If you’ve ever seen a picture of a World War II Jeep with brown paint between the points of its “invasion star,” you might have assumed it was just an aesthetic touch. But it was much more than that: the paint was there to keep soldiers safe. Here’s how.
The paint’s purpose was to protect against chemical weapons attacks. It’s called “M5 liquid vesicant detector paint” (a vesicant is a chemical agent that causes blistering.)
After speaking with avid World War II re-enactor, retired U.S. Marine Corps tank mechanic and connoisseur of WWII Jeep canvases and also vesicant paint (he currently sells replicas of the stuff) Farrell Fox—I learned that this paint was actually standardized by the European Theater of Operations in 1943.
A “restricted” government document, which Fox told me he found in the National Archives, describes how the paint works, and how it should be applied to the five-point star (the star was the “National Symbol of all motor vehicles assigned to tactical units” per the War Department’s 1942 document AR 805-5).
“In order to provide for the detection of liquid vesicants, the following procedure is adopted,” the European Theater of Operations document reads. “When the national symbol is located in a position visible to the driver, the space between the points of the star will be painted with paint, liquid vesicant detector, M5, to form a circle around the star.”
“In the presence of a vesicant spray attack,” the document continues, “the detector paint will give warning by becoming discolored from its normal brown to red,” going on to say that the paint does not work if the vesicant is a vapor.

++++++++

» TASK REQUIREMENTS: Write the next part of the article about the brown detector paint on World War II Jeeps, starting after its last sentence.

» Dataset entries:
++++++++

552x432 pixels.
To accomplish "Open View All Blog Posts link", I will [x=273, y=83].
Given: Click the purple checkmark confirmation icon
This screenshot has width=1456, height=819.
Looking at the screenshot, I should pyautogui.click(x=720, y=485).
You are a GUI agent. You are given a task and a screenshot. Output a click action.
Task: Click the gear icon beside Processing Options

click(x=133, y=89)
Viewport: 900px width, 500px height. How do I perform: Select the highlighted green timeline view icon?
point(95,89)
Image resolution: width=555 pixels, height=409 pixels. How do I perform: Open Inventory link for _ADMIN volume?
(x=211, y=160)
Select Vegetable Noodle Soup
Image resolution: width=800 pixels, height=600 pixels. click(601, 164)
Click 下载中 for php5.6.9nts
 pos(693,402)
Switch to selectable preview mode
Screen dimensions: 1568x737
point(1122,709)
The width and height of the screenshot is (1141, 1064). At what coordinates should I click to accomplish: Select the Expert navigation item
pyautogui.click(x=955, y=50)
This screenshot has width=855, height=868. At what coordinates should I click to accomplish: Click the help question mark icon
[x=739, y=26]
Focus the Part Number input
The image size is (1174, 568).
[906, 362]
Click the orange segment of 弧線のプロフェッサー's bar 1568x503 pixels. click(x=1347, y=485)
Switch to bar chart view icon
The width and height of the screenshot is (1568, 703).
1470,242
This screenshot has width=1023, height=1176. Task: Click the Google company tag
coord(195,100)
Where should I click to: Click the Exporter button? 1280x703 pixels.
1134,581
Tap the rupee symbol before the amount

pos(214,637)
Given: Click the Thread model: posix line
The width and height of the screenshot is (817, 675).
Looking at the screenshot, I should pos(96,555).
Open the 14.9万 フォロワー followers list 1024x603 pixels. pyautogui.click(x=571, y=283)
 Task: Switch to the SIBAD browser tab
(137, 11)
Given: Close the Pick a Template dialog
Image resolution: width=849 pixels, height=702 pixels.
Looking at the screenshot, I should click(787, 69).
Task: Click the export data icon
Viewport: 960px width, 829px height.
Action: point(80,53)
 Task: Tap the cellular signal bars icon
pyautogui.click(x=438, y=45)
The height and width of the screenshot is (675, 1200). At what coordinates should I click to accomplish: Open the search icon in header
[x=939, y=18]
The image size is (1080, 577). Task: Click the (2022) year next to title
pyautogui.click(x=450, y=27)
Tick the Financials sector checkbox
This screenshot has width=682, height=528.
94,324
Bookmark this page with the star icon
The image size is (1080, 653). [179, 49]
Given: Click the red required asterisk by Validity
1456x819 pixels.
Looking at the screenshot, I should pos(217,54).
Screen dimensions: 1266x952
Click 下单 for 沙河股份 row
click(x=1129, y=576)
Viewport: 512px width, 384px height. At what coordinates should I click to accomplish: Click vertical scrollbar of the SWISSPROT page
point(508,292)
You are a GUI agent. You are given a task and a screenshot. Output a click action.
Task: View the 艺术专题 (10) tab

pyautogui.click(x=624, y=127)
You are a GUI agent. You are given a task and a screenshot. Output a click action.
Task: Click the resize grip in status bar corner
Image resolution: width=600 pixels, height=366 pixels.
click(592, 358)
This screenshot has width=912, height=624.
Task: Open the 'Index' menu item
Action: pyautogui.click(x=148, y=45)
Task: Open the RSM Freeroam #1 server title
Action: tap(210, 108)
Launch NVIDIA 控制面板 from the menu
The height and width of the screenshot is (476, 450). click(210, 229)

++++++++

» FINAL ANSWER:
The document continues, saying that if the star symbol isn’t visible, a two-square foot blotch of paint should be painted on an area that the driver can see, and that the paint has to be renewed twice a year or “whenever it becomes checked and chalky.” The paint should be cleaned with a brush and water, and it should be kept away from leaded fuel, the document states.
It’s no surprise that this paint was meant for the European theater, as Germany had become well-known for its chemical weapons use during World War I.
In fact, according to a paper written by the U.S. Army Soldier and Biological Chemical Command, American researchers during World War I developed a paint out of linseed oil paint and a “du Pont lacquer/linseed oil enamel paint,” copying the Germans, who were painting their mustard shells to detect leaks.
(At the same time, it’s unlikely that the paint actually helped save any lives during the Second World War, as the Nazis are known to have used chemical weapons primarily in concentration camps, and not battlefields. Still, given the extensive use of gas during the previous war by the Germans, it makes sense that it would have been seen as a necessary and practical precaution.)
According to the document, the prototype paint turned from yellow to red within four seconds of contacting a mustard agent, but the research was never finished.
The report goes on, saying that after looking at blue British detector paint in the early 1940s, the U.S. army came up with olive drab M5 Liquid Vesicant Detector Paint (it’s worth noting that a number of sources say the paint was more of a yellowish-brown color), with 7.8 million four-ounce cans making their way to the U.S. military by the end of World War II (here’s one original can for sale on Ebay).
The paint was brushed onto various surfaces, and dried within five hours. After that, for the next month, the paint would turn red when met with a liquid mustard agent. (Note that this conflicts with the European Theater document, which says the detector paint generally works for six months).
Some sources online state that the paint is effective at detecting not just mustard gas (which, it’s worth noting, isn’t actually dispersed as a gas but rather as liquid droplets), but also Lewisite vesicant and even nerve agents.
Using paint to detect such chemicals is crucial, as—according to the Organization for the Prohibition of Chemical Weapons—agents like mustard gas, which have a characteristic odor, tend to dull a victim’s sense of smell “after only a few breaths so that the smell can no longer be distinguished.” In addition, the implementing body of the Chemical Weapons Convention states, respiratory damage can occur in the presence of even tiny, unsmellable concentrations of the agent.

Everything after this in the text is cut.